WHAT IS NEEDED: Pick out all lines of the entries that include the word "computer" and copy them.
:: TASK MATERIAL
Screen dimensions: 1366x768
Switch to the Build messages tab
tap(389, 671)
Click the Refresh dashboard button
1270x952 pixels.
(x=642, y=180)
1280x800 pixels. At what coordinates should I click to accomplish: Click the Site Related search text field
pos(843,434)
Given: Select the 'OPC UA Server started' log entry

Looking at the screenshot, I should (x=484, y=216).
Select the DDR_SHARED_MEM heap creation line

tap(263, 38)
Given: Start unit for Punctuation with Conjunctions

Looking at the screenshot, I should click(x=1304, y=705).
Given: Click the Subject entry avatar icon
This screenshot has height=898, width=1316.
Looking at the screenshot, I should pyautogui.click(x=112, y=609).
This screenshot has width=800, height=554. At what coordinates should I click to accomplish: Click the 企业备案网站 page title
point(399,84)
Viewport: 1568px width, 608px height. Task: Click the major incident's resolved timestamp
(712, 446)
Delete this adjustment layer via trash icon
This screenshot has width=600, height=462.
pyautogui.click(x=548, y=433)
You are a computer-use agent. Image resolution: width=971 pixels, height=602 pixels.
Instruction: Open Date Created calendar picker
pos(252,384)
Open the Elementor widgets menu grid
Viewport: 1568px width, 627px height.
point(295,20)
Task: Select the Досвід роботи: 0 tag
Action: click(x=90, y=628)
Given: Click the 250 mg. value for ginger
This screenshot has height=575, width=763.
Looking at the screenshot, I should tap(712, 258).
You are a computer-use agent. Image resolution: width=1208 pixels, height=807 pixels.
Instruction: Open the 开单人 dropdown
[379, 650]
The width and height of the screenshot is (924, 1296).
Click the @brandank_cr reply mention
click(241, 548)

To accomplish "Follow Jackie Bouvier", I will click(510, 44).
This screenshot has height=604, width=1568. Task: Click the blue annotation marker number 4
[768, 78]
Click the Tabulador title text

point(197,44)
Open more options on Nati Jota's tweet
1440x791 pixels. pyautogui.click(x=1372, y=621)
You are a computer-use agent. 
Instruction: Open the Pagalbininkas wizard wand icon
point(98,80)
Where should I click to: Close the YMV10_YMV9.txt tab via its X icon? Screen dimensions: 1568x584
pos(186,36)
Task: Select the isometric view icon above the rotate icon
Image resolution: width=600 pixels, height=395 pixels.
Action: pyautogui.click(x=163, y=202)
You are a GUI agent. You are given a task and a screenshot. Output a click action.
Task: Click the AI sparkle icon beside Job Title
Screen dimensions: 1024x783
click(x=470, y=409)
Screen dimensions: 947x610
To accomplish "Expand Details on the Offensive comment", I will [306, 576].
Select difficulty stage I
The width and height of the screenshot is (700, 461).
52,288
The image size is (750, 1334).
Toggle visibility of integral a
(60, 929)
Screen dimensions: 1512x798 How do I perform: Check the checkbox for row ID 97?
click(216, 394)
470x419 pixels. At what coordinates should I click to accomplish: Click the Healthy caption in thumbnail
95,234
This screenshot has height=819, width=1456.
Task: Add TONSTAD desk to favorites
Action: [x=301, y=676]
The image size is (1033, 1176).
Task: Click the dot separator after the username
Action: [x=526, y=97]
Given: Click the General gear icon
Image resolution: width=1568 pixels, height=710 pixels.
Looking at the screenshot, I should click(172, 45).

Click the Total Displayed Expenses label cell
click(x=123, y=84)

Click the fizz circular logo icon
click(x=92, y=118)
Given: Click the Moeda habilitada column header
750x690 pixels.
::::
ANSWER TO THE EXERCISE:
You are a computer-use agent. Image resolution: width=971 pixels, height=602 pixels.
You are a computer-use agent. Image resolution: width=1208 pixels, height=807 pixels.
You are a computer-use agent. 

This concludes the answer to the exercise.